• **How to complete this task**: Find every line in the records below that holds the word "list", and copy it out.

------------------------------------------------------------------------

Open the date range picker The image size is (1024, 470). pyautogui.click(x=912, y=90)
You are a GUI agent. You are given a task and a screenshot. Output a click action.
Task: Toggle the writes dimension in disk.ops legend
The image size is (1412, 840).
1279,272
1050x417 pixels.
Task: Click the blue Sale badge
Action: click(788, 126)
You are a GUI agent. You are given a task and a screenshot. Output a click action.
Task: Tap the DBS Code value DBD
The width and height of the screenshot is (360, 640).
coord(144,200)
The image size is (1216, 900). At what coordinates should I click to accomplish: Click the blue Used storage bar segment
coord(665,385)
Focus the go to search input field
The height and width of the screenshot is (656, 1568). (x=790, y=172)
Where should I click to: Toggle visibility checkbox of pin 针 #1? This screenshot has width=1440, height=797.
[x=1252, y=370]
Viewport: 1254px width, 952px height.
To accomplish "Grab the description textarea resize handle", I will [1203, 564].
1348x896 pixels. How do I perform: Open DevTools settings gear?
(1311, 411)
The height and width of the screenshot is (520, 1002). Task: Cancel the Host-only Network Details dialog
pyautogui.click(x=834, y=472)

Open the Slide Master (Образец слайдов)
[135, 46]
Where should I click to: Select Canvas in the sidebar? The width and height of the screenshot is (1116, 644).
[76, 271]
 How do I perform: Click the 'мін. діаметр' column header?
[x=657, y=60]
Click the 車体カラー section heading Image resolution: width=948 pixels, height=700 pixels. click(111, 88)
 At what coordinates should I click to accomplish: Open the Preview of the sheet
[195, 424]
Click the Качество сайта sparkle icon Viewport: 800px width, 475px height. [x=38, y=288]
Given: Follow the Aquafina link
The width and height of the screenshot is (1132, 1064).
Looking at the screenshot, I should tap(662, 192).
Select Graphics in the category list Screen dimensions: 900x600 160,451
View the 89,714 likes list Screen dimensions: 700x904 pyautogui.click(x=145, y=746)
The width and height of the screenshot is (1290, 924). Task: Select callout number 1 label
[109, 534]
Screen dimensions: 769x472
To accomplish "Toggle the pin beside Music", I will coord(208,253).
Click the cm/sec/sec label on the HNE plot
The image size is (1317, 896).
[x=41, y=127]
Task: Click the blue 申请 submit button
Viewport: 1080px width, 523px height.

------------------------------------------------------------------------

• **Exercise result**:
Select Graphics in the category list Screen dimensions: 900x600 160,451
View the 89,714 likes list Screen dimensions: 700x904 pyautogui.click(x=145, y=746)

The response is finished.